ROWS:
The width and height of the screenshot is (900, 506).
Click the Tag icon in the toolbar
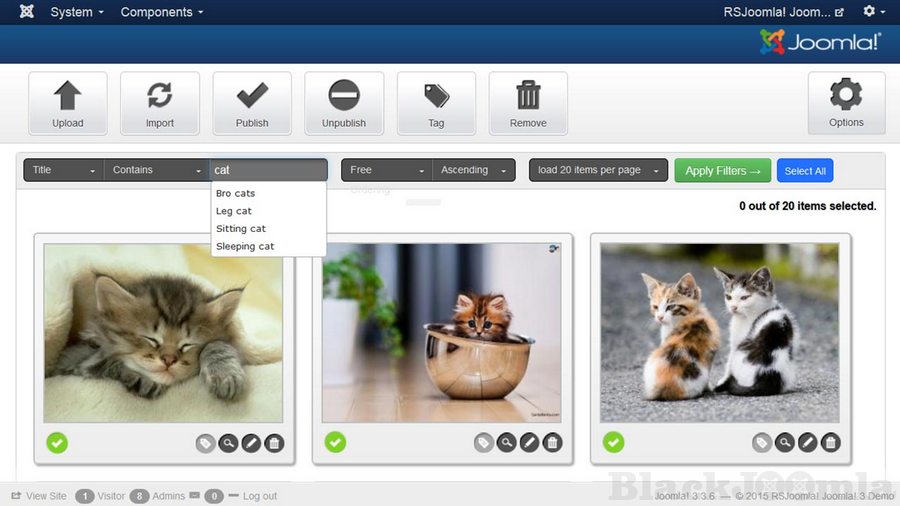[x=436, y=103]
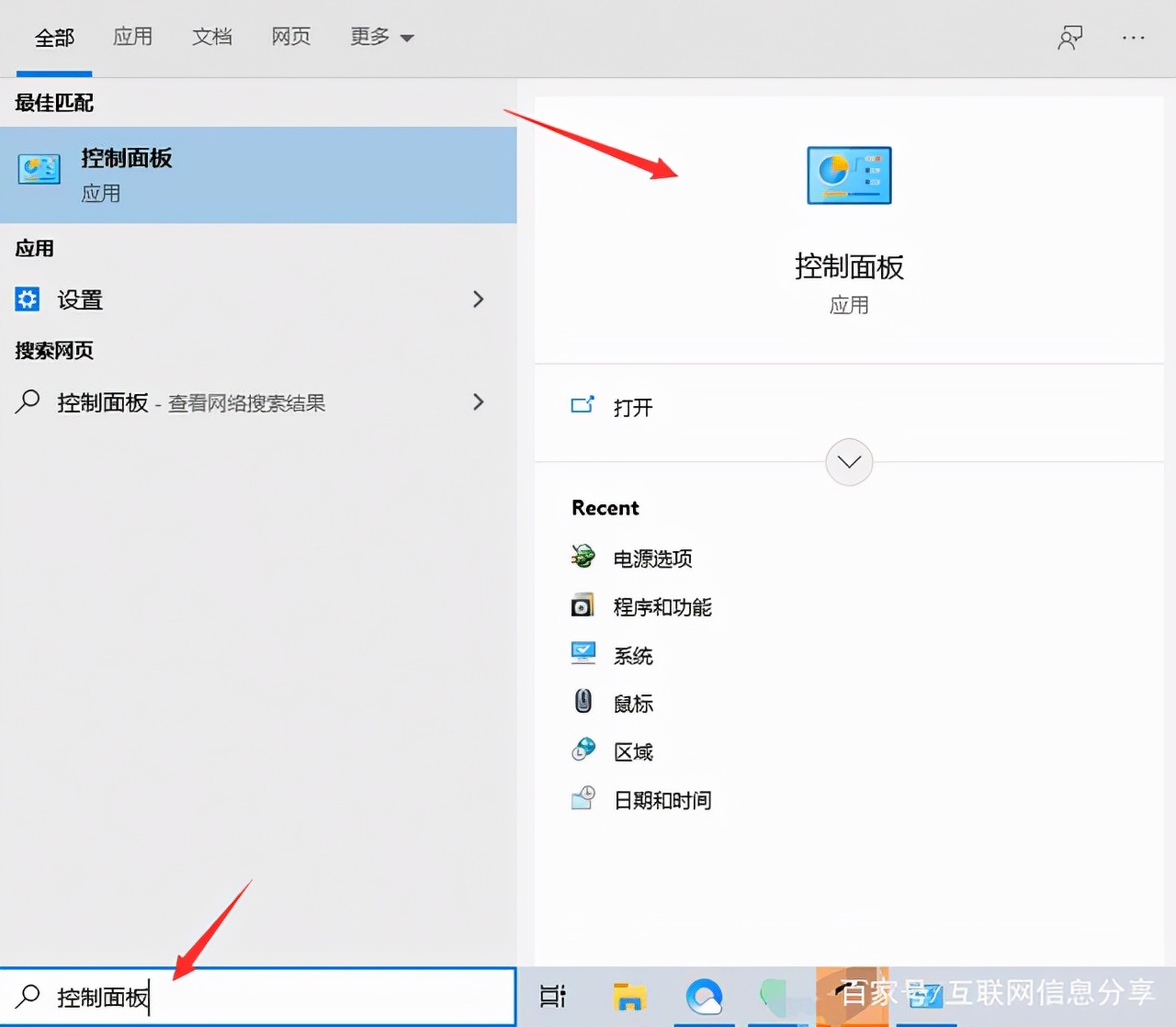The height and width of the screenshot is (1027, 1176).
Task: Expand the 更多 dropdown menu
Action: coord(382,37)
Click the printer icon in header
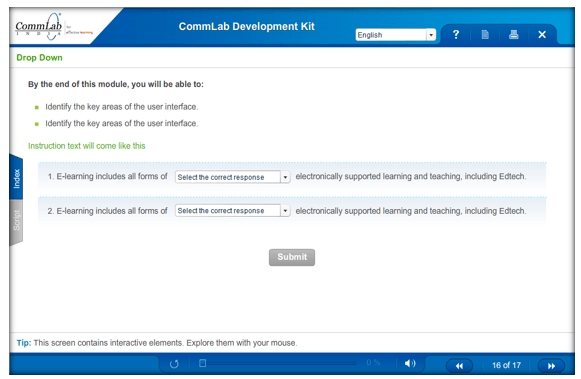 coord(514,34)
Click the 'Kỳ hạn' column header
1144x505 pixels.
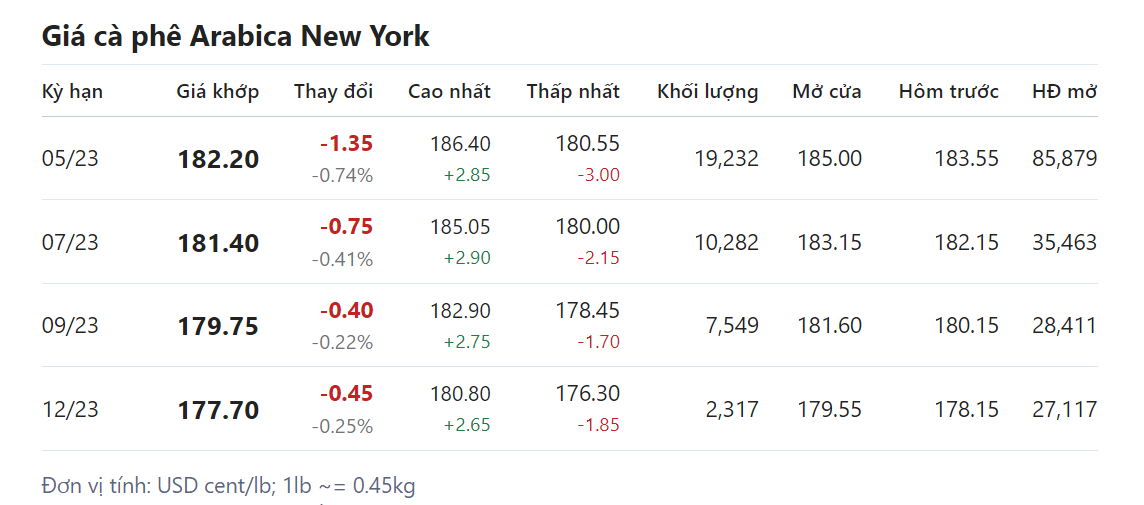(x=72, y=92)

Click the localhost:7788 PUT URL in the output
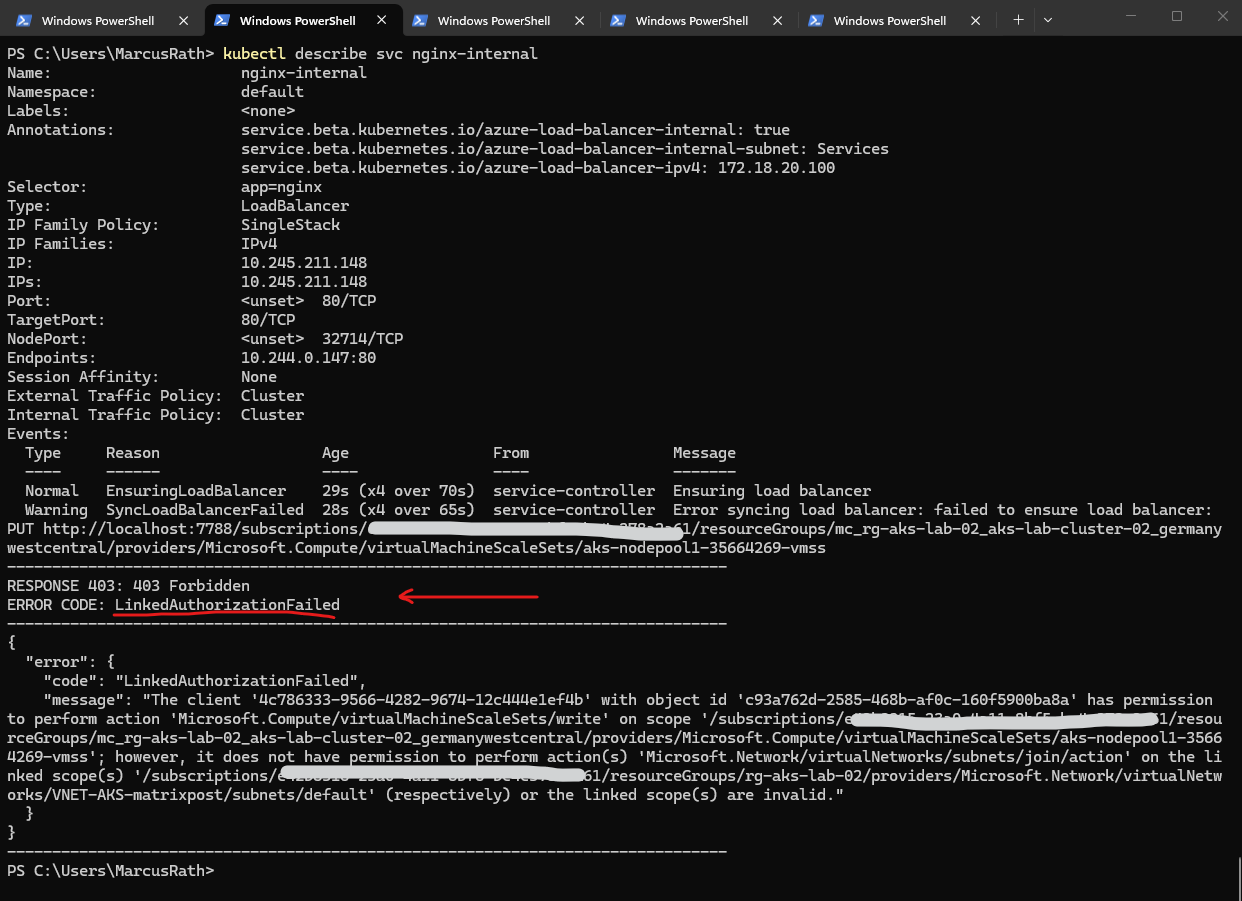[200, 529]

AIM OF THE EXERCISE: Copy the listing above word for word, leaving out the pictures.

SOLUTION TO THIS TASK:
The width and height of the screenshot is (900, 506).
Click the Tag icon in the toolbar
[x=436, y=103]
The height and width of the screenshot is (1027, 1176).
Task: Expand the 更多 dropdown menu
Action: coord(382,37)
Click the printer icon in header
 coord(514,34)
Click the 'Kỳ hạn' column header
1144x505 pixels.
(x=72, y=92)

Click the localhost:7788 PUT URL in the output
[200, 529]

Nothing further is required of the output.